═════ Texte fourni
Référence : 2014 CAF 91

CORAM :      LE JUGE

NOËL

LE JUGE PELLETIER

LE JUGE MAINVILLE

 

 

 

ENTRE :

RAMAN AN THAMBIAH

 

appelant

et

L'ASSOCIATION DES EMPLOYEURS MARITIMES

 

intimée

et

SYNDICAT DES DÉBARDEURS DU PORT

DE MONTRÉAL

 

intervenant

 

Audience tenue à Montréal (Québec), le 24 février 2014.

Jugement rendu à Ottawa (Ontario), le 4 avril 2014.

MOTIFS DU JUGEMENT :                                                                        LE JUGE PELLETIER

Y ONT SOUSCRIT :                                                                                             LE JUGE

NOËL

LE JUGE MAINVILLE

 

 


Date : 20140404


Dossier :

A-332-11

 

Référence : 2014 CAF 91

CORAM :      LE JUGE

NOËL

LE JUGE PELLETIER

LE JUGE MAINVILLE

 

 

 

ENTRE :

RAMAN AN THAMBIAH

 

appelant

et

L'ASSOCIATION DES EMPLOYEURS MARITIMES

 

intimée

et

SYNDICAT DES DÉBARDEURS DU PORT

DE MONTRÉAL

 

intervenant

 

MOTIFS DU JUGEMENT

LE JUGE PELLETIER

[1]               Monsieur Thambiah interjette appel d’une décision de la Cour fédérale, publiée sous l’intitulé Thambiah c. Association des employeurs maritimes, 2011 CF 727, rejetant sa demande de contrôle judiciaire d’une décision d’un tribunal constitué en vertu de la Loi canadienne sur les droits de la personne, L.R.C. 1985, ch. H-6 (le Tribunal). La décision du Tribunal est répertoriée à  2010 TCDP 8.
══════════
═════ Lignes fournies
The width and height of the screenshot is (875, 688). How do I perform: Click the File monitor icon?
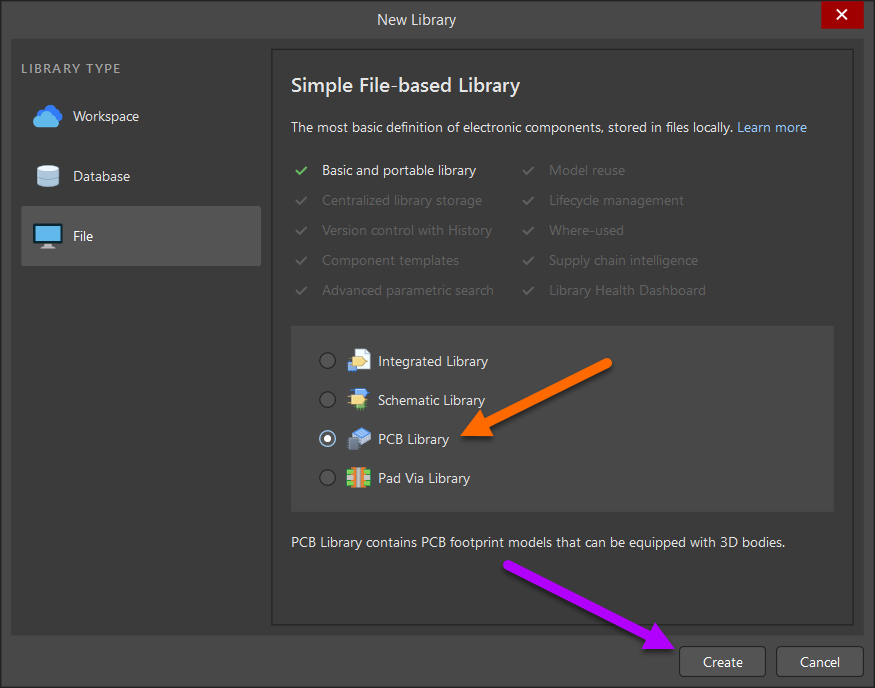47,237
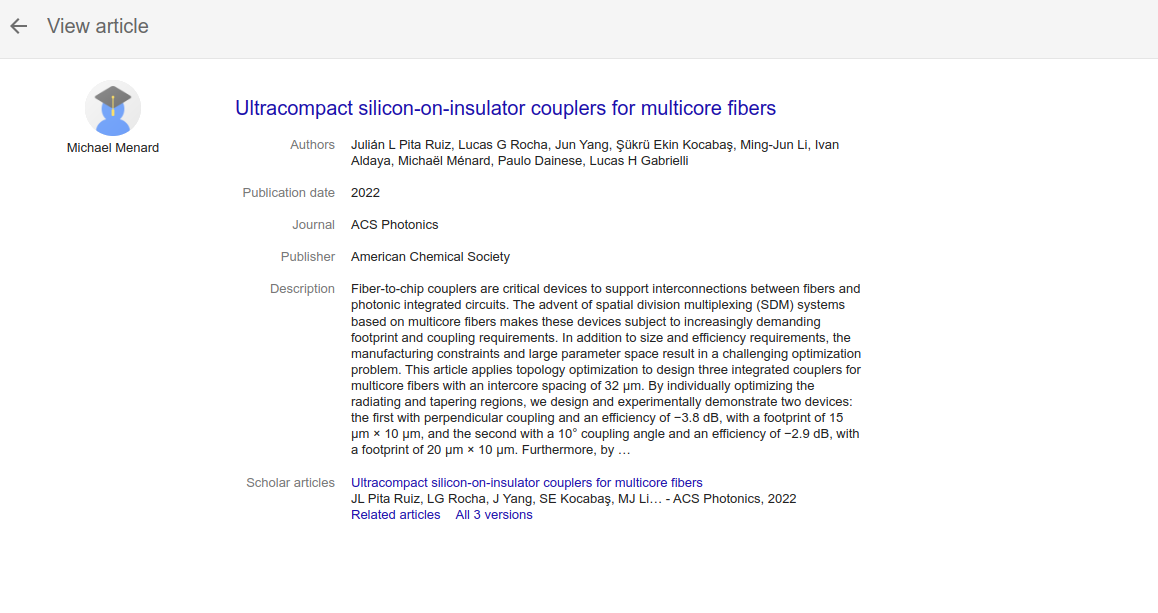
══════════
═════ Lignes fournies
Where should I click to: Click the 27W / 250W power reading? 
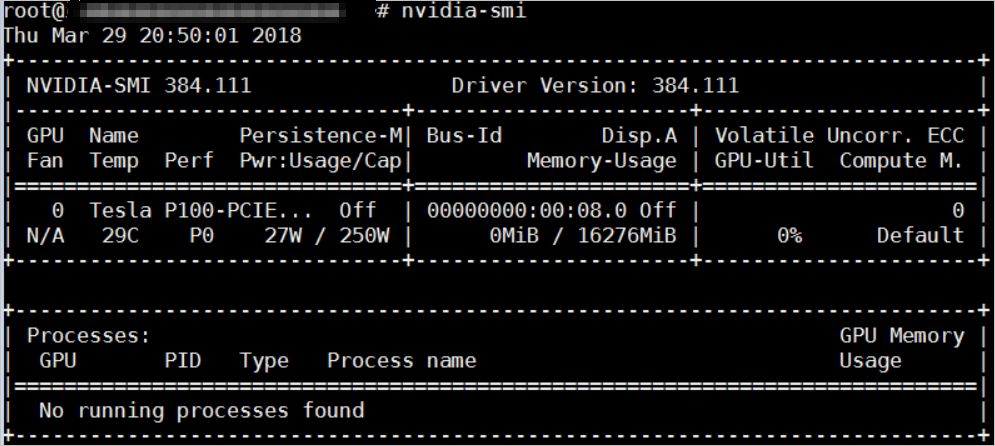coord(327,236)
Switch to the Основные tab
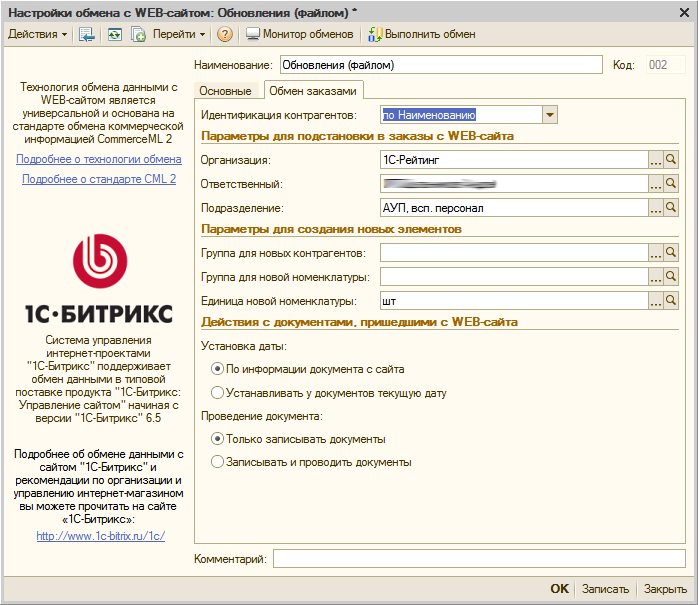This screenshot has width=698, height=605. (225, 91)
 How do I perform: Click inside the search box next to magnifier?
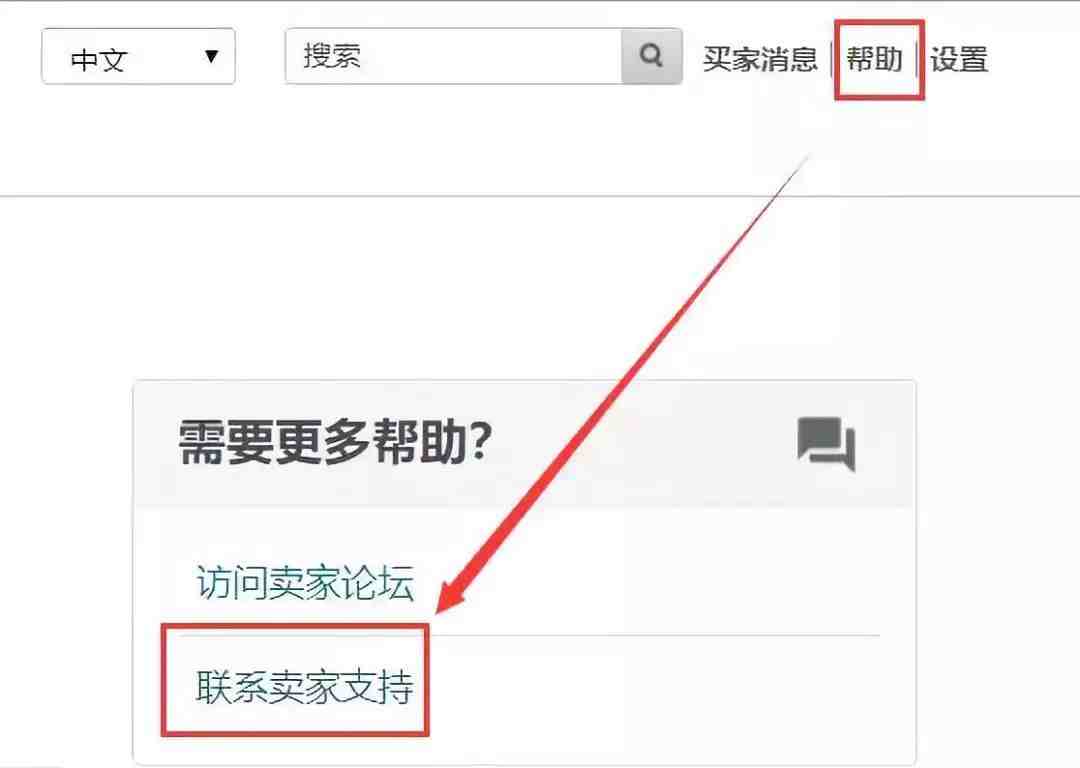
══════════
■ Problème court
Traduisez en anglais cette phrase du texte fourni : « La décision du Tribunal est répertoriée à 2010 TCDP 8. » Les lignes fournies forment un matériau distinct du texte.

■ La réponse
The Tribunal's decision is reported at 2010 TCDP 8.